- _What is needed_: Reproduce the stretch of the material below without any changes, from the line containing "Task: Click the red Ruby gem logo" through the end of the material.

- _Excerpted records_:
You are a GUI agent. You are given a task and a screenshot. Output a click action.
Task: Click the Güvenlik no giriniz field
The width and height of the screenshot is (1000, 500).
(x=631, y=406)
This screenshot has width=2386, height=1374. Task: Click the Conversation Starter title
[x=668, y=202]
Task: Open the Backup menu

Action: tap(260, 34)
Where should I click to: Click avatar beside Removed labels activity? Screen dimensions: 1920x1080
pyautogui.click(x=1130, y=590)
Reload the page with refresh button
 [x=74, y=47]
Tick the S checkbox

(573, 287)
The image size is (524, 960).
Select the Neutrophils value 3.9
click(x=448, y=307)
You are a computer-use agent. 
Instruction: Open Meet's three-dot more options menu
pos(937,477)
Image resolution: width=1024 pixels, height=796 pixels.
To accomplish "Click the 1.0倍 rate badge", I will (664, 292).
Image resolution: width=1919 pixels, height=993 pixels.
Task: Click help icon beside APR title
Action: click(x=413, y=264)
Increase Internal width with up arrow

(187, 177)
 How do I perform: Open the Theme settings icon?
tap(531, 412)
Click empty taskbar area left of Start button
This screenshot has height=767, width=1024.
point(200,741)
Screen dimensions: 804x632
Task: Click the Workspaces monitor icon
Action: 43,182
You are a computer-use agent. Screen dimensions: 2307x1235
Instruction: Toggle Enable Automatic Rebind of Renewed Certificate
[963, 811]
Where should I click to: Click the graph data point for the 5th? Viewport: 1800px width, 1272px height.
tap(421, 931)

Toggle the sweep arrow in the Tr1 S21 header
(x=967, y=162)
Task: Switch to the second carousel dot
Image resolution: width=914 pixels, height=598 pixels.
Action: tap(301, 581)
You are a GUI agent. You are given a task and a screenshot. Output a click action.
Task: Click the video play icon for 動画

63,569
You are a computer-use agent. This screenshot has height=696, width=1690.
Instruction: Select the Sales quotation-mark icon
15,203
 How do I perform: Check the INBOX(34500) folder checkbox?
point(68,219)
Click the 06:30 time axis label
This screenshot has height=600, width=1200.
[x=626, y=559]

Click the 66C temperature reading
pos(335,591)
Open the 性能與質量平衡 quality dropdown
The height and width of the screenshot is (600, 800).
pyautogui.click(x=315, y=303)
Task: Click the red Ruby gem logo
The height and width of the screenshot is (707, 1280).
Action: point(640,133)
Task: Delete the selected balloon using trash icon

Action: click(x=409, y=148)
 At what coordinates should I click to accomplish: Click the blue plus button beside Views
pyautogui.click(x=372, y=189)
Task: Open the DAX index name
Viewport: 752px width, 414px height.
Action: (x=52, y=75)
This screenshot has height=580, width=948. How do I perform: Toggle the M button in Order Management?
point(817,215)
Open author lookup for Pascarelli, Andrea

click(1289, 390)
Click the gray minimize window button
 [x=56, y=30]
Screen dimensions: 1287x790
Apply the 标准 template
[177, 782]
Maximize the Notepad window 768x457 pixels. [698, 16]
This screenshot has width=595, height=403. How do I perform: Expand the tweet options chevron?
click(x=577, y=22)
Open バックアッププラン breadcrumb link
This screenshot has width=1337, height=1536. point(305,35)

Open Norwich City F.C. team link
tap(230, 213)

- _Complete output_:
Task: Click the red Ruby gem logo
The height and width of the screenshot is (707, 1280).
Action: point(640,133)
Task: Delete the selected balloon using trash icon

Action: click(x=409, y=148)
 At what coordinates should I click to accomplish: Click the blue plus button beside Views
pyautogui.click(x=372, y=189)
Task: Open the DAX index name
Viewport: 752px width, 414px height.
Action: (x=52, y=75)
This screenshot has height=580, width=948. How do I perform: Toggle the M button in Order Management?
point(817,215)
Open author lookup for Pascarelli, Andrea

click(1289, 390)
Click the gray minimize window button
 [x=56, y=30]
Screen dimensions: 1287x790
Apply the 标准 template
[177, 782]
Maximize the Notepad window 768x457 pixels. [698, 16]
This screenshot has width=595, height=403. How do I perform: Expand the tweet options chevron?
click(x=577, y=22)
Open バックアッププラン breadcrumb link
This screenshot has width=1337, height=1536. point(305,35)

Open Norwich City F.C. team link
tap(230, 213)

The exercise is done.